Tishan Hsu, Folds of Oil , 2005

Folds of Oil is one of Tishan Hsu’s first forays into moving image after decades of working in sculpture and painting. Its bleeping soundtrack, which includes abstracted animal sounds and the heavy breathing of a human, aided by a ventilator, accompanies images of various bodies and landscapes warped and distorted into a strange mirage of visual material: pre-historic animal eyes, swimming fish, fields of grass and close-cropped human bodies all converge on the screen. The uncanny images and haunting soundtrack present bodies as unfamiliar and as illusion, and as the film’s sound and image unfolds, we sense the presence of something beyond the physical, beyond the spectacle.
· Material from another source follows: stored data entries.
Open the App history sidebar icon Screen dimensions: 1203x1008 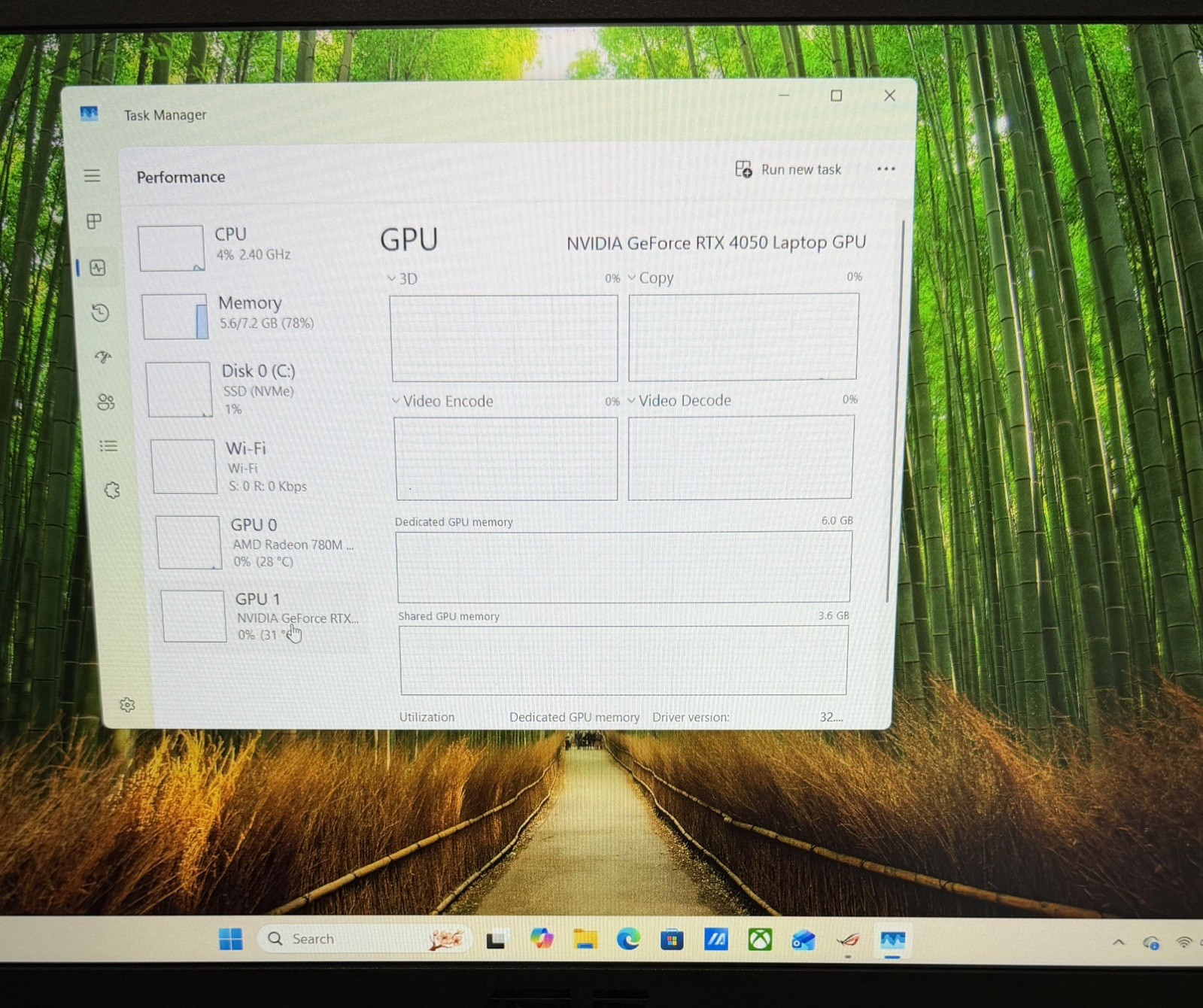tap(100, 312)
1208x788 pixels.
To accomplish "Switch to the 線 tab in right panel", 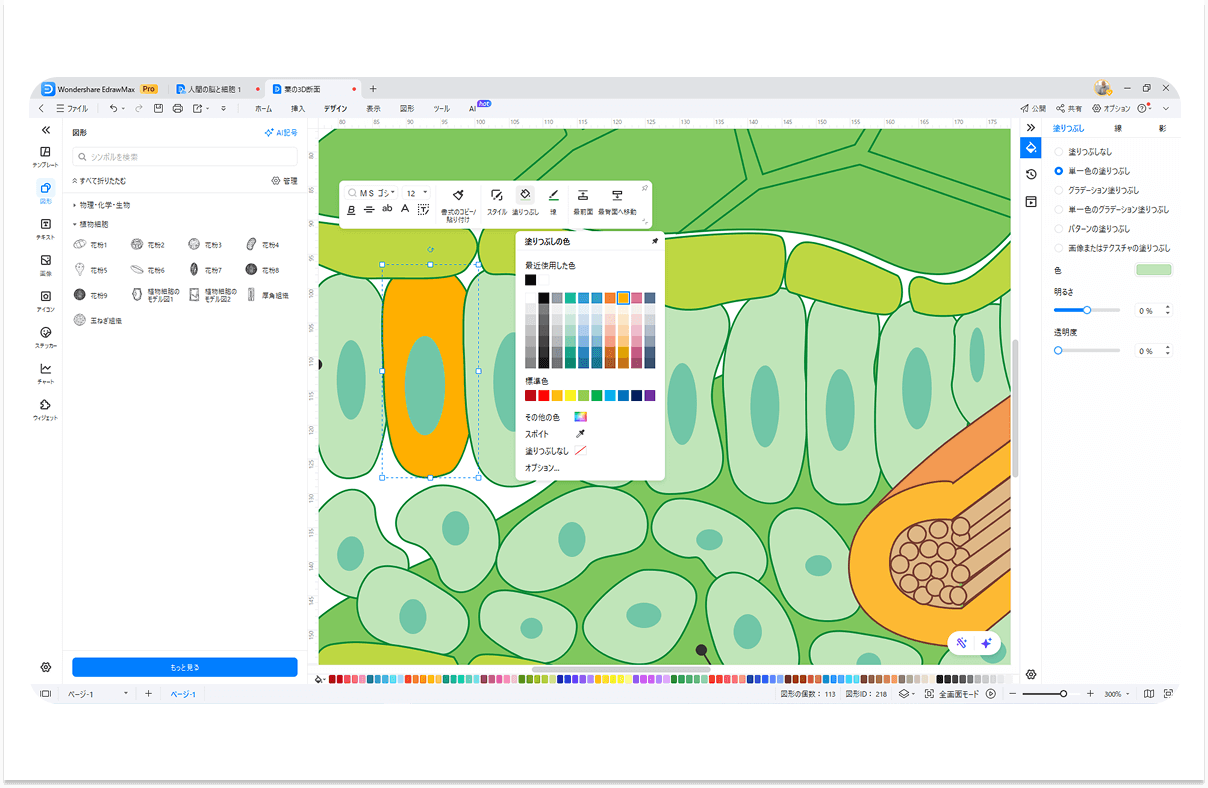I will coord(1117,129).
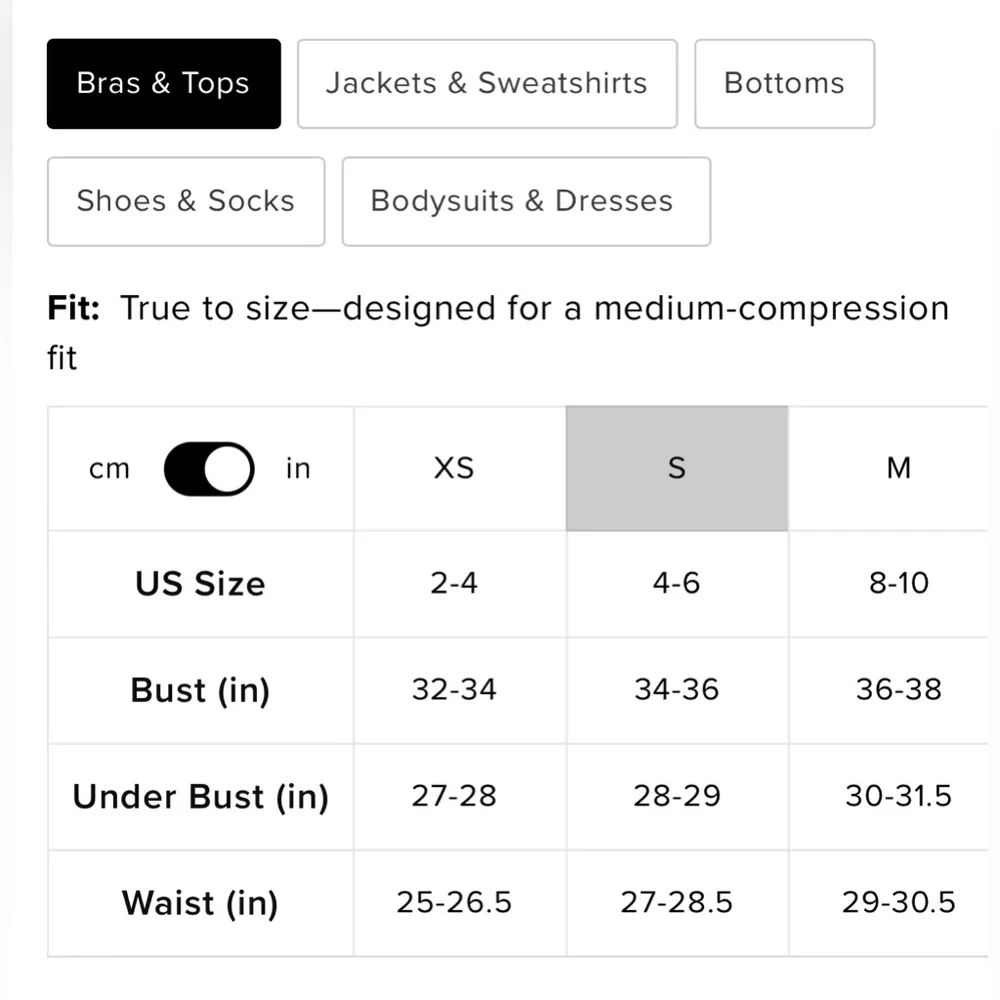Image resolution: width=1000 pixels, height=1000 pixels.
Task: Select the Bras & Tops tab
Action: 164,84
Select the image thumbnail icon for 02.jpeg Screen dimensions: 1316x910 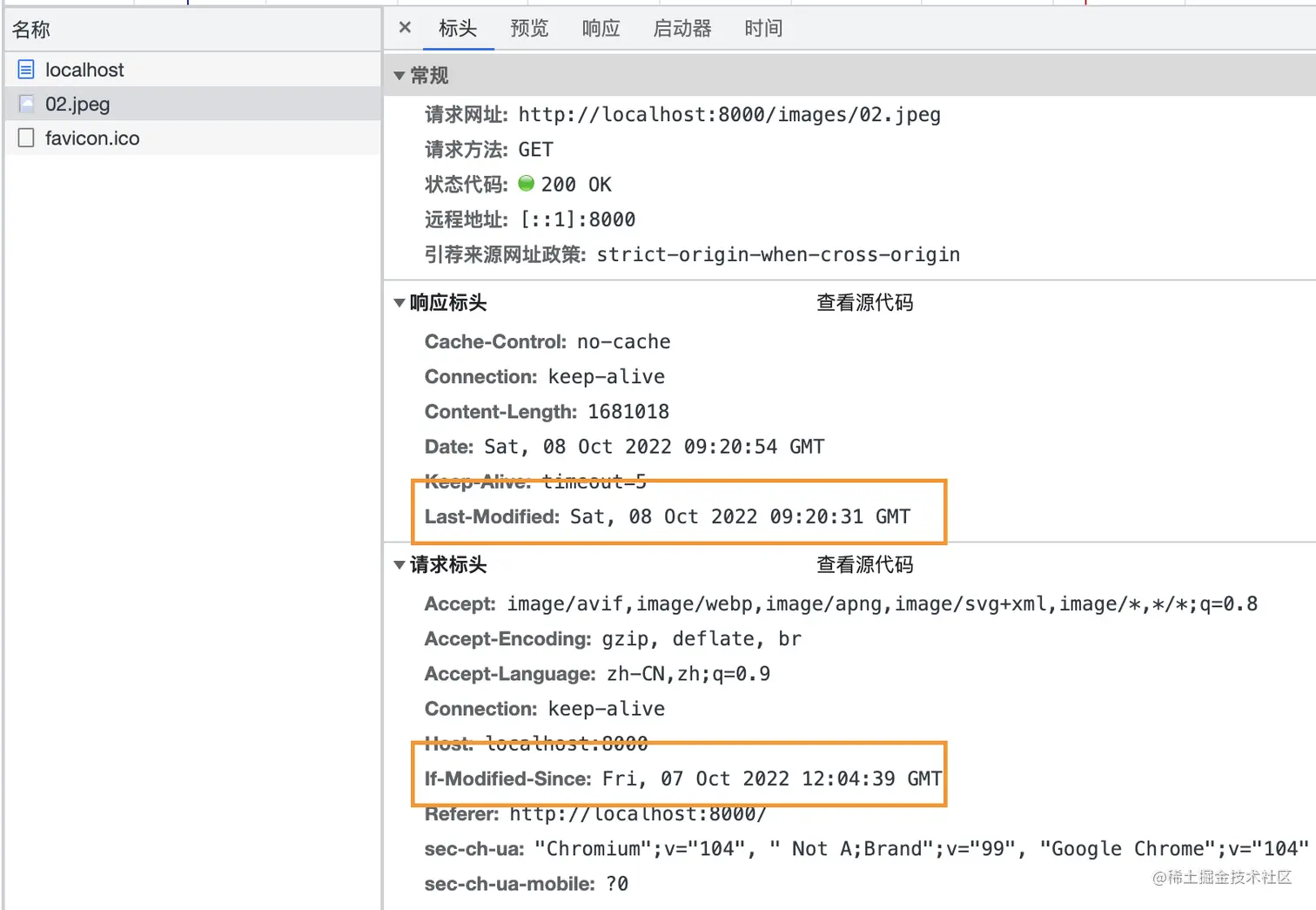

The combination of sonic and visual elements gives weight to the work, a weight that suggests a certain type of inhabitation. Amongst a practice that usually centres the object, this time-based work lends another dimension to the worlds Hsu invites us to inhabit and suggests we share it with others. This suggestive ‘other’ may be the subconscious, it may be the presence of human and non-human actors within our reality that we must continually contend with, or it might also be the myriad algorithmic, non-human consciousnesses that we increasingly have to confront and navigate.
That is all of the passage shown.